Cette réputation est fondée sur une série de textes, notamment un passage célèbre où Polybe évoque la conduite des légionnaires lors de la prise de Carthagène par Scipion l’Africain, en 209 av. J.-C. (voir encadré). Polybe précise que c’est un comportement tactique destiné à terrifier l’adversaire. Paradoxalement, le récit sert aussi à mettre en valeur l’attitude de Scipion qui fait non seulement arrêter le massacre après la capitulation, mais ordonne de prendre soin des prisonniers, en particulier des femmes.

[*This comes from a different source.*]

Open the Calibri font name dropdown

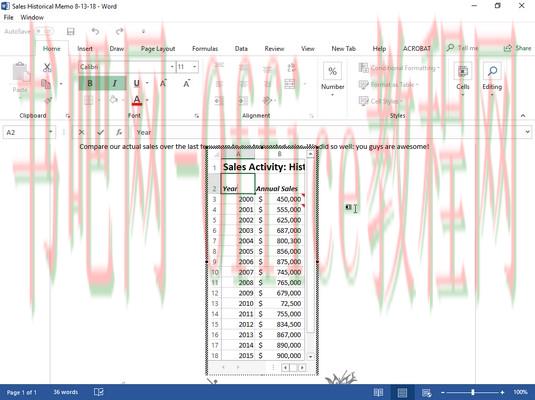172,67
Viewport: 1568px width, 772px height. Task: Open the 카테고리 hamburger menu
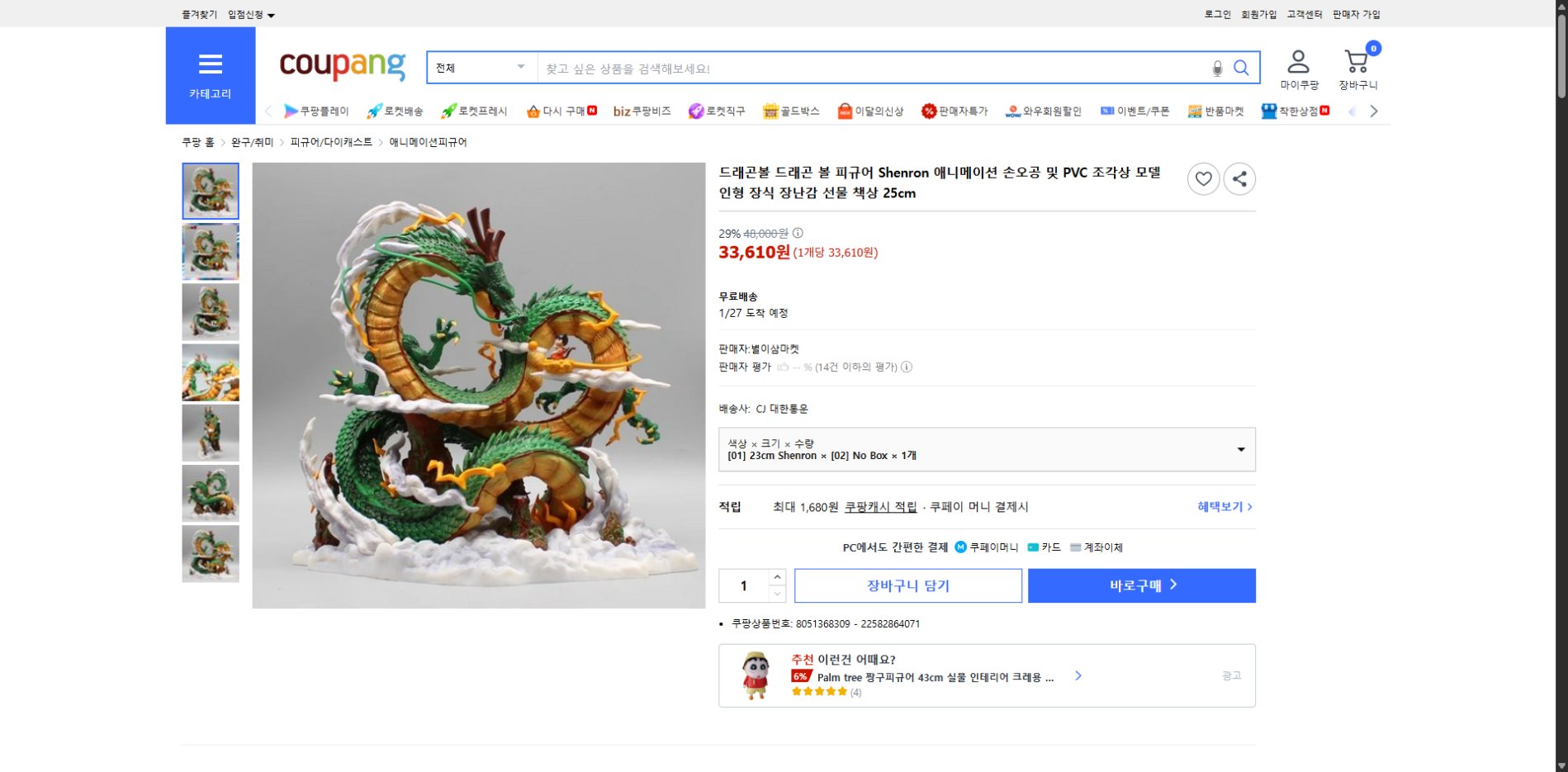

Ce texte est-il exceptionnel?
C’est en tout cas l’un des plus repris sur un thème encore à approfondir. La plupart du temps, les textes anciens racontent les manœuvres et décrivent les grandes masses de soldats, mais la violence y apparaît rarement en détail, ou alors déshumanisée, dépersonnalisée, limitée à ses résultats comptables. César, témoin des faits et dont le style est parfois plus vivant, a pu faire des digressions sur un ou deux combattants où il évoque le sang et les blessures. Les autres auteurs offrent plutôt une lecture aseptisée, ou une vision épique copiée sur le modèle grec, où l’on décrit les corps blessés et éviscérés, les membres coupés sur des schémas narratifs qui s’apparentent aux clichés littéraires. Si l’on étudie cependant les textes avec rigueur, il reste une foule de petits indices sur lesquels on peut se fonder.